> **Soal A**:
Jawablah pertanyaan berikut berdasarkan kutipan tentang malam penganugerahan penghargaan Sastra Indonesia:
(i) Pukul berapa gerimis itu tinggal sisa basahnya?
(ii) Tanggal berapa malam itu, dan hari apa yang diperingati pada tanggal tersebut?
(iii) Di mana malam penganugerahan penghargaan Sastra Indonesia dilaksanakan?

> **Kutipan Pilihan**:
▽
Sore itu agak gerimis. Tapi, saat malam menjelang, tepatnya jam 19.30 WIY (Waktu Indonesia Yogya), gerimis itu tinggal sisa basahnya di sepanjang jalan, atap, dedaunan, dan segala benda yang tak terlindung dari tatapan langit.
Mungkin semua orang tahu bahwa pada tanggal itu, 10 November 2007 adalah hari pahlawan. Di mana-mana ada perayaan peringatan hari peperangan yang konon terjadi di Surabaya itu. Tapi, hanya beberapa orang yang tahu bahwa pada malam itu, di Taman Budaya Yogyakarta ada malam yang sangat istimewa karena baru pertama kali acara itu dilaksanakan. Malam penganugerahan penghargaan Sastra Indonesia. Yaitu malam pemberian penghargaan kepada sastrawan yang berdomisili di Yogyakarta dan karyanya menjadi nominasi karya sastra terbaik.
△
> **Data Masukan**:
▽
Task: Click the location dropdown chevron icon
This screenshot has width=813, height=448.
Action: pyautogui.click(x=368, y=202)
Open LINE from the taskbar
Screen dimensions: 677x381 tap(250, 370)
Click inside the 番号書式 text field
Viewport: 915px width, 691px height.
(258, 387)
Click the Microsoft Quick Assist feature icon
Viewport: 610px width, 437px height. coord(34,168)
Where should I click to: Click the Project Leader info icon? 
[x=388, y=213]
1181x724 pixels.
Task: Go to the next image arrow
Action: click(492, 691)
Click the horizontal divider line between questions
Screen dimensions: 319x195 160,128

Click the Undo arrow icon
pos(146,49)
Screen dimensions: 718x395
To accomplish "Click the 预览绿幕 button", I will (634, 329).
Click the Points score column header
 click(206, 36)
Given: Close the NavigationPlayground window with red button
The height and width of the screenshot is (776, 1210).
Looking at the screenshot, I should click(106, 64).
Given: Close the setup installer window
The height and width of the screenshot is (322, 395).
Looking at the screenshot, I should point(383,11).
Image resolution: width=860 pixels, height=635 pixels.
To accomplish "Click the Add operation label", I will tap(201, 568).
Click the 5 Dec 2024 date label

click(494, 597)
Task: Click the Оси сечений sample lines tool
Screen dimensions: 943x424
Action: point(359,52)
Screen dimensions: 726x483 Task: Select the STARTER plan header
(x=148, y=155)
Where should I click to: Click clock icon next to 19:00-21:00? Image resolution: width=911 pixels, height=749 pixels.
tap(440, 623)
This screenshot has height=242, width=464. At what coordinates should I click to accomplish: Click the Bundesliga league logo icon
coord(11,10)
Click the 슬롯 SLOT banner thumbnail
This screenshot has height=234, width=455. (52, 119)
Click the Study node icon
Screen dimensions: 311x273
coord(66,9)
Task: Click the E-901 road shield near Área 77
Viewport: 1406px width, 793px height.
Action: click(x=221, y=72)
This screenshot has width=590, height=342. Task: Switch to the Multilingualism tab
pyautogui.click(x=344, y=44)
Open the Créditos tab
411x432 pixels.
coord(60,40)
△
> **Soal B**: Daftarkan setiap baris entri di atas yang memuat kata "dimensions".

> **Jawaban A**:
(i) Pukul 19.30 WIY (Waktu Indonesia Yogya).
(ii) Tanggal 10 November 2007, hari pahlawan.
(iii) Di Taman Budaya Yogyakarta.

> **Jawaban B**:
Screen dimensions: 677x381 tap(250, 370)
Screen dimensions: 319x195 160,128
Screen dimensions: 718x395
Screen dimensions: 943x424
Screen dimensions: 726x483 Task: Select the STARTER plan header
Screen dimensions: 311x273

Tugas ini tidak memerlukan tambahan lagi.